Selection →
The inequality $\,2+\sqrt{\frac p2}\leq\sum\limits_\text{cyc}\sqrt{\frac{a^2+pbc}{b^2+c^2}}\,$ where $0\leq p\leq 2$ is: Probably true! Provably true?

Let $p$ be a positive parameter in the range from $0$ to $2$.

Can one prove that $$2 +\sqrt{\frac p2} \;\leqslant\;\sqrt{\frac{a^2 + pbc}{b^2+c^2}} \,+\,\sqrt{\frac{b^2 +pca}{c^2+a^2}}\,+\,\sqrt{\frac{c^2 +pab}{a^2+b^2}}\quad?\tag{1}$$ Where $\,a,b,c\in\mathbb R^{\geqslant 0}\,$ and at most one variable equals zero.

The inequality $(1)$ is homogeneous of degree zero with regard to $a,b,c$.
Equality occurs if two variables coincide and the third one is zero.

To provide some plausibility to $(1)$ the two boundary cases $\,p=2\,$ and $\,p=0\,$ are proved:

$p=2$ is the harder bit.
W.l.o.g. assume $\,a\geqslant b\geqslant c\,$ and $\,a,b>0$. Let $u=\sqrt{\frac ab}\,+\,\sqrt{\frac ba}$, then $2\leqslant u$, and $u=2$ iff $a=b$.
I)$\:$ Let's show that $$u\:\leqslant\:\sqrt{\frac{a^2 + bc}{b^2+c^2}} \,+\,\sqrt{\frac{b^2 +ac}{a^2+c^2}}\:.\tag{2}$$ The following expression is positive: $$\begin{align} & \frac{a^2+bc}{b^2+c^2} -\frac ab & +\quad &\frac{b^2+ac}{a^2+c^2} -\frac ba\\[2ex] =\;\; & \frac{ab(a-b)+b^2c-ac^2}{b(b^2+c^2)} & +\quad &\frac{-ab(a-b)+a^2c-bc^2}{a(a^2+c^2)}\tag{3}\\[2ex] \geqslant\;\; & \frac{ac(a-c)+bc(b-c)}{a(a^2+c^2)} \;\geqslant 0 \end{align}$$ The first summand in $(3)$ has been diminished by increasing the denominator, while its numerator $\,ab(a-b) +b^2c -ac^2 =(a-b)(b-c)(a-c) + c(a-c)^2 + c^2(b-c)\,$ cannot get negative.

Entries →

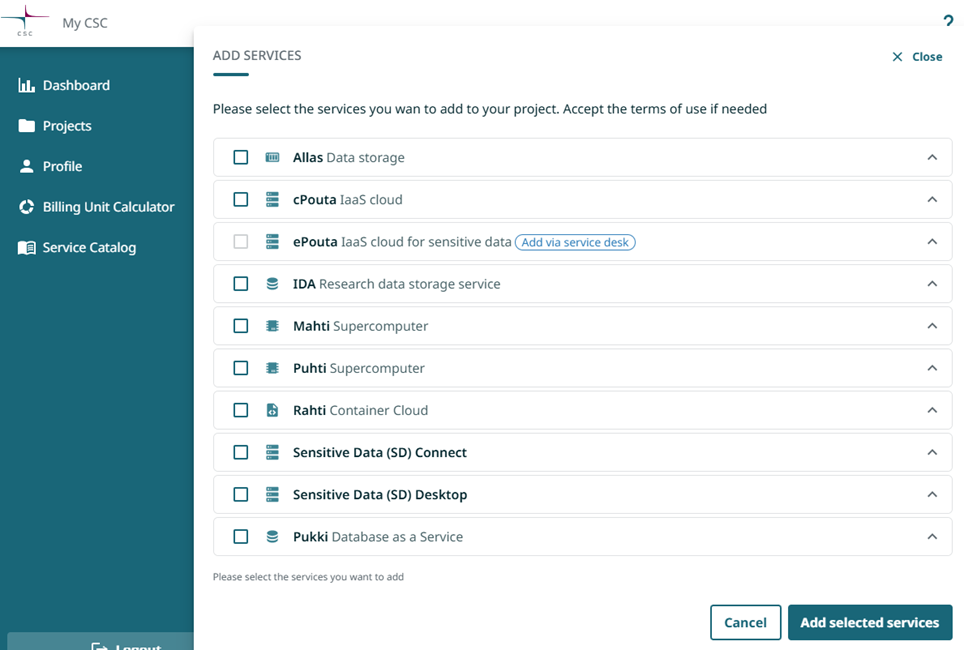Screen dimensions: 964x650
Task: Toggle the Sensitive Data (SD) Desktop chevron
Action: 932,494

* * *

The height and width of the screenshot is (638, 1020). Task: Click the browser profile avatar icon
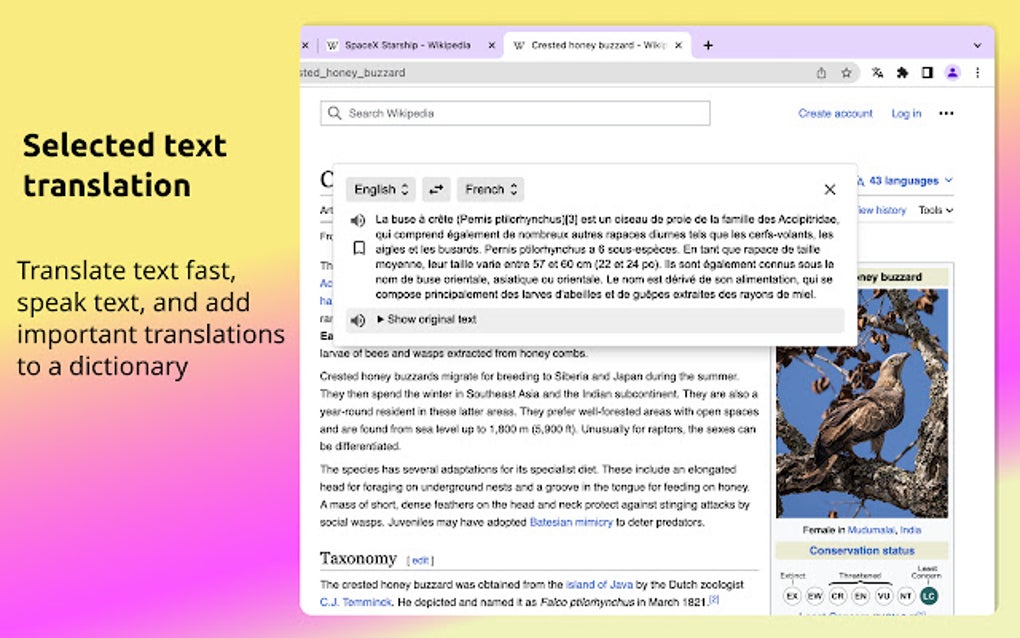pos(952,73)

What this exercise asks →
#1 Rewrite the listing from the line with "The height and" to the line with "pos(952,73)", putting "user profile" in place of "browser profile" and leaving everything else unchanged. Omit the pictures from your answer.
#2 Continue the inequality proof from the point where it stops.
The listing is unrelated to the inequality discussion.

Answers to the problems →
#1
The height and width of the screenshot is (638, 1020). Task: Click the user profile avatar icon
pos(952,73)

#2
$(2)$ now follows from $$\begin{split} u^2\:=\:\frac ab + 2 +\frac ba \: & \leqslant\:\frac{a^2+bc}{b^2+c^2} + 2\,\underbrace{\sqrt{\frac{a^2+bc}{a^2+c^2}}}_{\geqslant 1}\;\underbrace{\sqrt{\frac{b^2+ac}{b^2+c^2}}}_{\geqslant 1}+ \frac{b^2+ac}{a^2+c^2}\\[2ex] & =\:\left(\sqrt{\frac{a^2 + bc}{b^2+c^2}} +\sqrt{\frac{b^2 +ac}{a^2+c^2}}\:\right)^2 \end{split}$$ II)$\:$ The remaining square root summand in $(1)$ is also bounded below in terms of $u$ since one has $$\frac 1{u^2-2} \:=\:\frac{ab}{a^2+b^2}\quad\implies\quad \sqrt{\frac 2{u^2-2}} \:\leqslant\: \sqrt{\frac{c^2 +2ab}{a^2+b^2}}$$
III)$\:$ Applying $3$-AGM finally proves $(1)$: $$\begin{split}\sum_\text{cyc}{\sqrt\frac{a^2 + 2bc}{b^2+c^2}} \;\geqslant\; u+\sqrt{\frac 2{u^2-2}} &\:=\:\sqrt{\frac{u^2}4} +\sqrt{\frac{u^2}4} +\sqrt{\frac 2{u^2-2}}\\[2ex] &\:\geqslant\:3\sqrt{\left(\frac{u^4}{8(u^2-2)}\right)^{1/3}} \:\geqslant\:3\end{split}$$

$p=0$ is more relaxing.
Only $2$-AGM in the form $\,a\sqrt{b^2+c^2}\leqslant\frac12\left(a^2+b^2+c^2\right)$ is needed: $$\frac a{\sqrt{b^2+c^2}} + \frac b{\sqrt{c^2+a^2}}+ \frac c{\sqrt{a^2+b^2}} \;=\;\sum_\text{cyc}\frac{a^2}{a\sqrt{b^2+c^2}} \;\geqslant\;\sum_\text{cyc}\frac{2a^2}{a^2+b^2+c^2} \;=\;2$$

$0<p<2$ returns to the question.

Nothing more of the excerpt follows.